December 9, 2005
Here are new details of the Latino Officers Association’s $17.3 million discriminatory settlement with the city that this column has learned. They portray systemic racism in a police department that supposedly reflects the city’s cultural diversity.
Most disturbing is that even those promoted to the department’s highest levels were victims of racial discrimination.
They include no less a figure than Joyce Stephen, appointed by Commissioner Ray Kelly as deputy commissioner for community affairs and until her recent retirement, the highest-ranking black in the department.
In addition to Stephen, three of the department’s five black inspectors received monetary awards for discrimination.
One of the department’s highest ranking blacks, who was awarded nearly $100, 000 for discriminatory discipline and who asked not to be identified said: “The money may have eased our pain but scars remain. The damage was done and the department. can’t always pay its way out of trouble. The best was not given to city of New York because we were denied promotions and opportunities because of racism, which still permeates the department.”
Of the1265 officers who filed claims, 576 – or 45 per cent -- received monetary awards. Virtually all of them were black and Hispanic. That’s more than five per cent of all blacks and Hispanics in the department.
LOA counsel Richard Levy notes that percentage does not include the unknown number of cops who were afraid to file, fearing retaliation or career damage.
Although the names of the officers receiving compensation remains, at least at this point, confidential, here is what this column can report:
The awards ranged from $3500 to the 286 officers who suffered from a “hostile work environment” to $405, 000 to the 36 officers who were discriminatorily dismissed.
In between were 154 officers who won awards for discriminatory retaliation and 100 officers compensated for discriminatory discipline.
According to Kenneth Feinberg, the court-appointed special master who determined the amount of each claim, most awards resulted from discrimination practiced before the current administration of Mayor Michael Bloomberg took office.
Most of the abuses occurred under former police commissioner Howard Safir, whose legacy of insensitivity and obtuseness includes the city’s having to pay $1 million to another black deputy commissioner, Sandra Marsh, after Safir fired her for refusing to rewrite a report critical of a white chief.

• **Work instructions**
1. Copy from the listing below, verbatim, the stretch from the line that contains "40m active hours bar" through the line that contains "click(x=25, y=182)", both included.
2. Continue the column on the Latino Officers Association's discrimination settlement with the city, starting after its last sentence.

• **Entries provided**
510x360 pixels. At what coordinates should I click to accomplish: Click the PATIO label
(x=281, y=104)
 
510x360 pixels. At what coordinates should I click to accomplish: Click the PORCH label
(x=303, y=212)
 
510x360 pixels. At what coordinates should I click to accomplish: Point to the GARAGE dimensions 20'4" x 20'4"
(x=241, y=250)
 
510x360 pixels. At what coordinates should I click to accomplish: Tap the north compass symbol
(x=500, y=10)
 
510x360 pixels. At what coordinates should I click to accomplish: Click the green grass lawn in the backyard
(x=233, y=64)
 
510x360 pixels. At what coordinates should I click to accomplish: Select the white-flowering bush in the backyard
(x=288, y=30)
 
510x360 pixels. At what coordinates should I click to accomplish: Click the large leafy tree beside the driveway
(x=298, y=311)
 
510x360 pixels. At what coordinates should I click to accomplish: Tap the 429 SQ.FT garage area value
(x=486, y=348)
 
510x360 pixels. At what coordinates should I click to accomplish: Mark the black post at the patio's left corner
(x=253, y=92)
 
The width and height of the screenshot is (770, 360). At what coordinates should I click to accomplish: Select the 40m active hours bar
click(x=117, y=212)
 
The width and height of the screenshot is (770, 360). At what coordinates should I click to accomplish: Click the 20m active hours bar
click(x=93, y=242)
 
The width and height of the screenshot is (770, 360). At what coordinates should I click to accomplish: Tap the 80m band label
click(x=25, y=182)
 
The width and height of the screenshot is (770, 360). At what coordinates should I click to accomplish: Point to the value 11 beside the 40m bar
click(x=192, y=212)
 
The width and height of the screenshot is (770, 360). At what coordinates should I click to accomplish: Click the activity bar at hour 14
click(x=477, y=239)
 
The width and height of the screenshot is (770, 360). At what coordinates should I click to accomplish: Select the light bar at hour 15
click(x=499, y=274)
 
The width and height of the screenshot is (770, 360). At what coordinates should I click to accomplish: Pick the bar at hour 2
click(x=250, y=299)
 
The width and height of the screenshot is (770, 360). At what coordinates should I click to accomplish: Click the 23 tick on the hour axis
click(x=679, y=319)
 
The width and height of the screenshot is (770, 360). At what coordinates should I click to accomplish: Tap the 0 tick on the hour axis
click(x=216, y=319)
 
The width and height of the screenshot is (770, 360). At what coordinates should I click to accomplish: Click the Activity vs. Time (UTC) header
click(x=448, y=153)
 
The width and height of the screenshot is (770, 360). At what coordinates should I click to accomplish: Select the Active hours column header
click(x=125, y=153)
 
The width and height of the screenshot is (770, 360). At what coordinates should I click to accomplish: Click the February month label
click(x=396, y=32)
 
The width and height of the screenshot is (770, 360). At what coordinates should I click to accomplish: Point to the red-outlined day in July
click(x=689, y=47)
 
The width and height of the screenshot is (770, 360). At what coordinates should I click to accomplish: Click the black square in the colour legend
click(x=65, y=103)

• **Exercise answers**
1.
The width and height of the screenshot is (770, 360). At what coordinates should I click to accomplish: Select the 40m active hours bar
click(x=117, y=212)
 
The width and height of the screenshot is (770, 360). At what coordinates should I click to accomplish: Click the 20m active hours bar
click(x=93, y=242)
 
The width and height of the screenshot is (770, 360). At what coordinates should I click to accomplish: Tap the 80m band label
click(x=25, y=182)

2.
At least one case, however, did occur under Kelly. LOA president Luis Arroyo says he was awarded $85, 000 stemming from his removal two years ago from a Brooklyn South narcotics unit after allegations of falsifying overtime records led to wholesale transfers.
Arroyo says, “I attempted to meet with Commissioner [Ray] Kelly but received no response from his office. He was fully aware of who I was and what was occurring. Had he met with me, I believe the matter could have been resolved.”
Taking on the Times. Not content with belittling virtually every law enforcement official he has known, beginning with the chiefs in his own department, Police Commissioner Kelly has now taken on The New York Times.
And people contacted by this column all praise him for it.
In a letter the Times printed Monday, Kelly chastised the Times for its jailhouse interview of Allan Cameron, who police say fired the shot that killed officer Dillon Stewart.
The interview, which ran the previous Thursday, was headlined: “Police Fired Fatal Shot, Murder Suspect Says in Jail,” and quoted Cameron as saying he was arrested as a scapegoat after Dillon was fatally shot by a police bullet.
“Without a scintilla of evidence to support his fantastic lie,” Kelly wrote, Cameron, “was given the front page of your Metro section as a platform to broadcast his scurrilous assertion that the police were responsible for the shooting death of one of our own.”
Although the Times article cited police officials who refuted Cameron’s claim and quoted spokesman Paul Browne saying Cameron’s account was “self-serving in the extreme,” Kelly added:
“No doubt the Times could elicit equally preposterous theories of innocence from any number of individuals incarcerated on Rikers Island. Why you elected to give standing to the accused killer of a police officer to claim, ‘Police Fired Fatal shot, Murder Suspect says in Jail,’ is as offensive as it is unfathomable.”
Three people who know Kelly offered differing reasons for his letter. One, a well-known city political consultant who asked for anonymity, said the letter furthered Kelly’s position as a possible mayoral candidate. “It looks like he’s getting ready for a run but he has not made a decision. His letter speaks to the law enforcement community and I think it serves his purpose of running on not coddling criminals.”
Former mayor Edward I. Koch -- who last month told this column that Kelly would make a formidable mayoral candidate, although Koch himself is backing Comptroller William Thompson -- said of Kelly’s letter to the Times. “Three cheers for him. He’s not afraid of them.”
Former police spokeswoman Alice McGillion said, “I don’t know if he is running for mayor or not, but I feel he was truly angered by that article. The headline was outrageous. There was absolutely no evidence to back up Cameron’s claim that Stewart was shot by the police.”
The Times’ editor Bill Keller did not return an e-mail message.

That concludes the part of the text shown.